Kansas Schools Stay Open, Just in Time

     TOPEKA (CN) — It appears that the six-year struggle between the Kansas Supreme Court and its Legislature over “education equity” is coming to an end, as the court approved new distribution mechanisms signed into law last week.
     Legislators convened for a special session this month to craft a substitute for House Bill 2001, in an eleventh-hour attempt to keep Kansas schools open in the new school year.
     Kansas schools’ fiscal year begins on July 1.
     The plaintiffs and the state attorney general filed a joint stipulation on Monday, asking the court to approve Sub HB 2001, and on Tuesday the court agreed, though it retained jurisdiction and said it would schedule oral arguments to address the adequacy of the legislation.
     In its previous ruling, on May 27, the supreme court found that the Legislature still “had not cured the inequities” in its school funding.
     The case is Luke Gannon et al. v.

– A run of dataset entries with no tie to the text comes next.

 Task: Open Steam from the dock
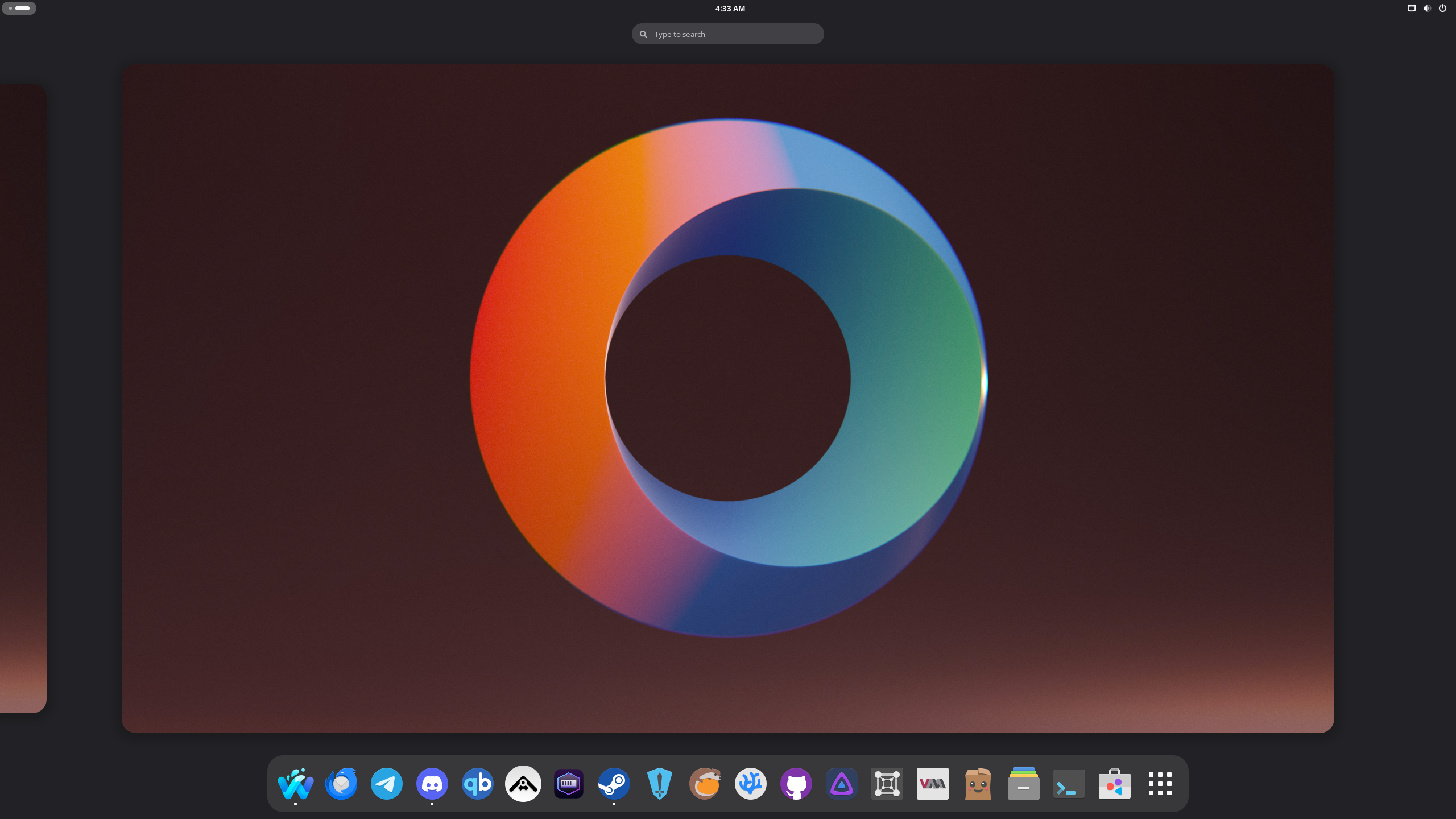click(x=614, y=784)
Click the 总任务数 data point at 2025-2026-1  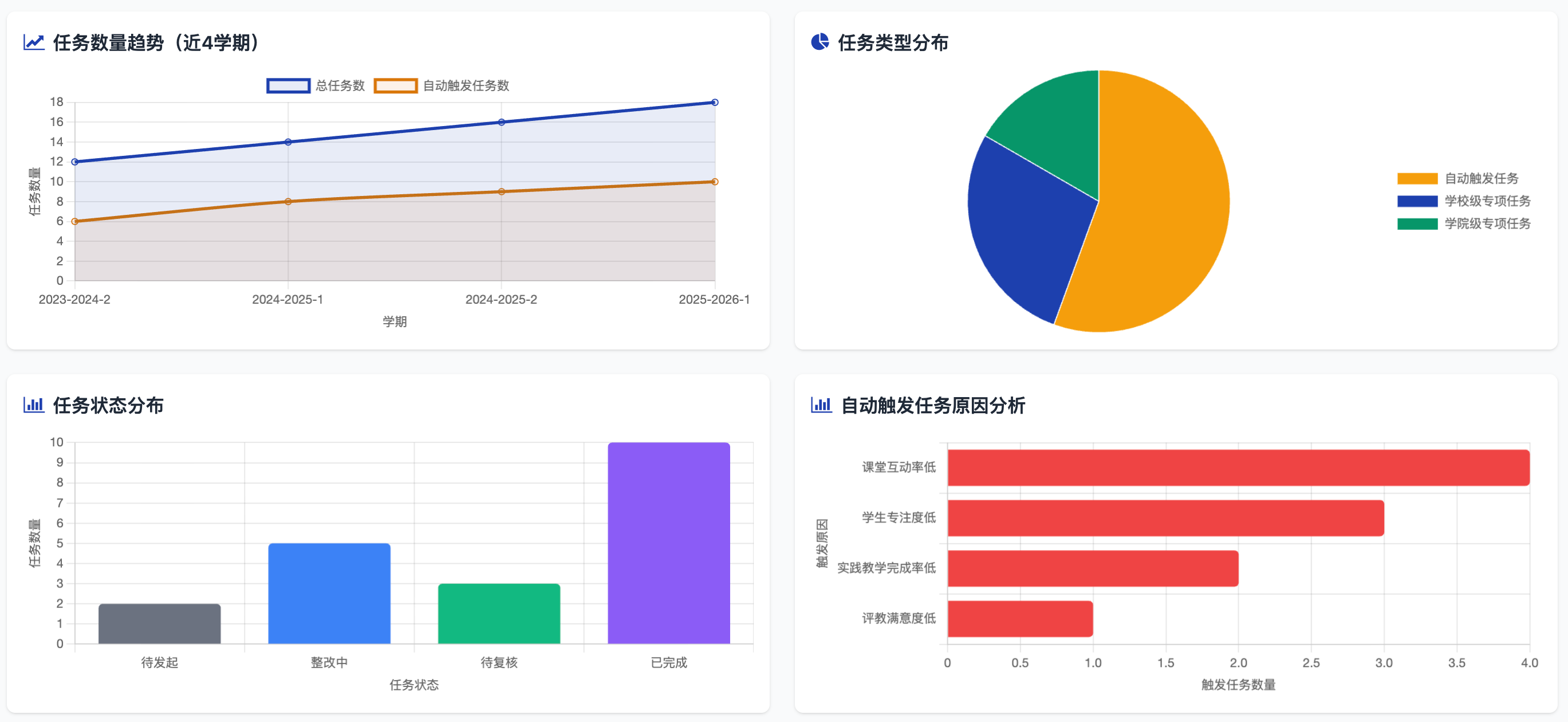click(715, 103)
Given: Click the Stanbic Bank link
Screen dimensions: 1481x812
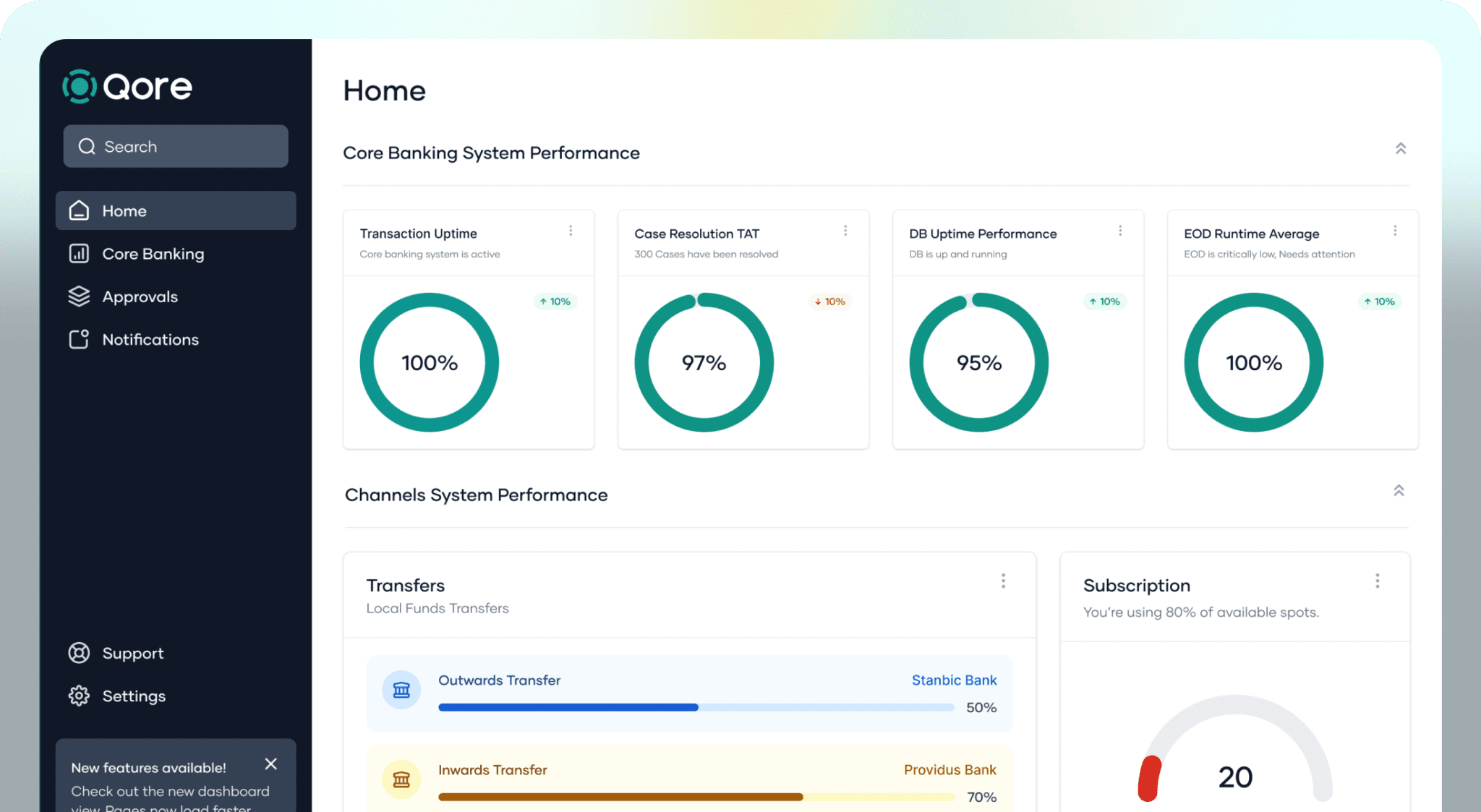Looking at the screenshot, I should pyautogui.click(x=954, y=680).
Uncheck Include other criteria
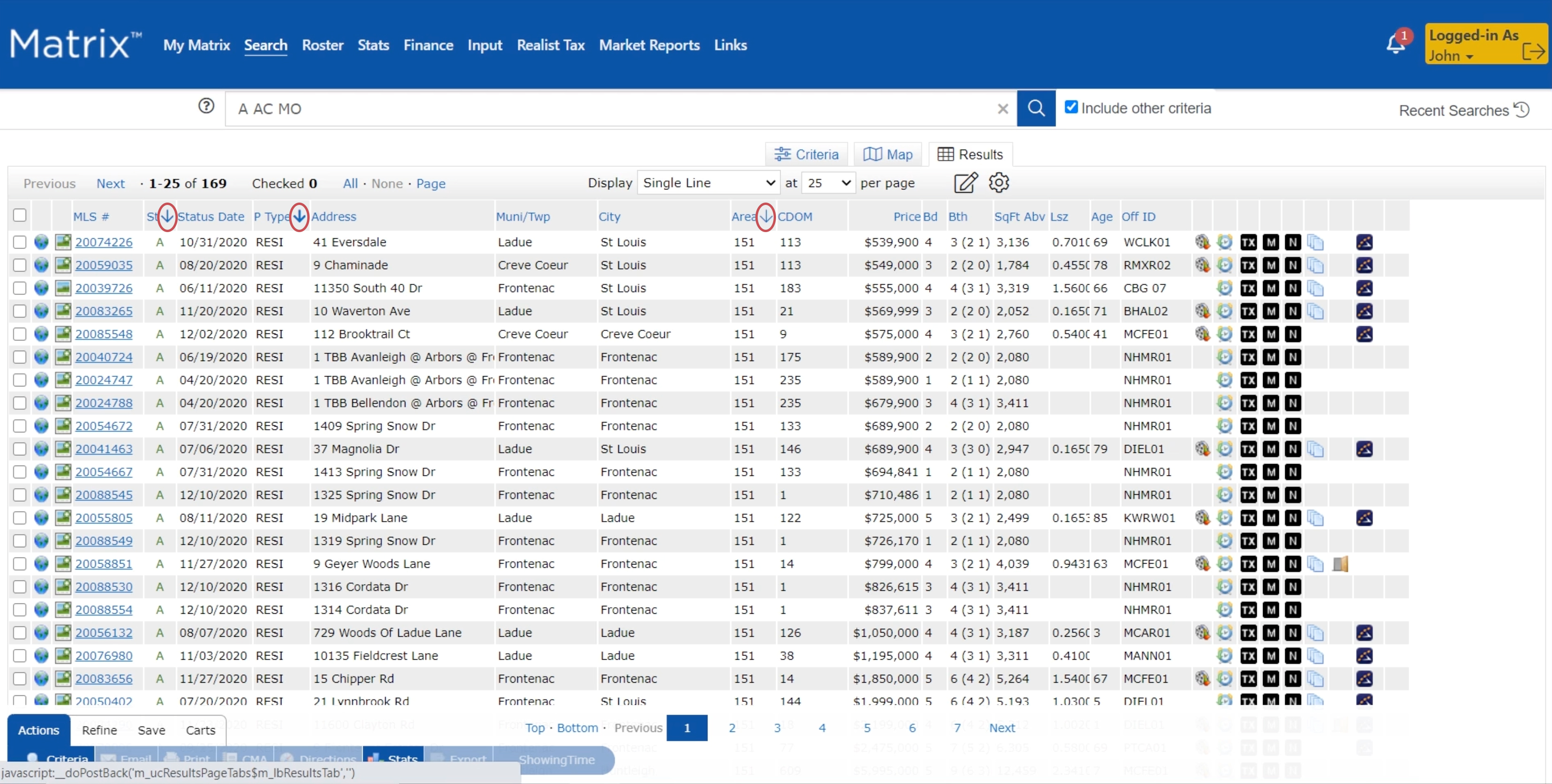 click(x=1071, y=107)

State of Kansas.
     Previous attempts by the Republican-controlled Legislature and Gov. Sam Brownback did not pass constitutional muster. The court found the state’s “wealth-based” equalization aid formula would have caused inequities that disproportionately affect low-income school districts. In fact, the court found that it have created “intolerable, and simply unfair, wealth-based disparities among the districts” with poorer areas being left farther behind.
     Brownback in 2012 signed into law one of the biggest budget cuts in Kansas history, saying it would bring businesses to the state and make the economy boom. It didn’t and the state has faced continuing budget crises.
     While the disparity in the school funding case was less than 1 percent of the school budget, a figure much publicized by Brownback, the new calculation will send an additional $38 million to poorer districts during the 2016-17 school year.
     HB 2001 revived formulas that previously had been approved as constitutional by the court.
     “The equity issues on appeal are presently resolved,” Chief Justice Lawton R. Nuss wrote in the 3-page order. “In short, the Legislature has currently satisfied the court’s order in Gannon I, Gannon II, and Gannon III regarding equity. Therefore, no judicial remedy is necessary at this time.”
     While both sides prepare for the as-yet unscheduled oral arguments, they must address a lower court ruling that found last year that state aid to school should be increased by $548 million.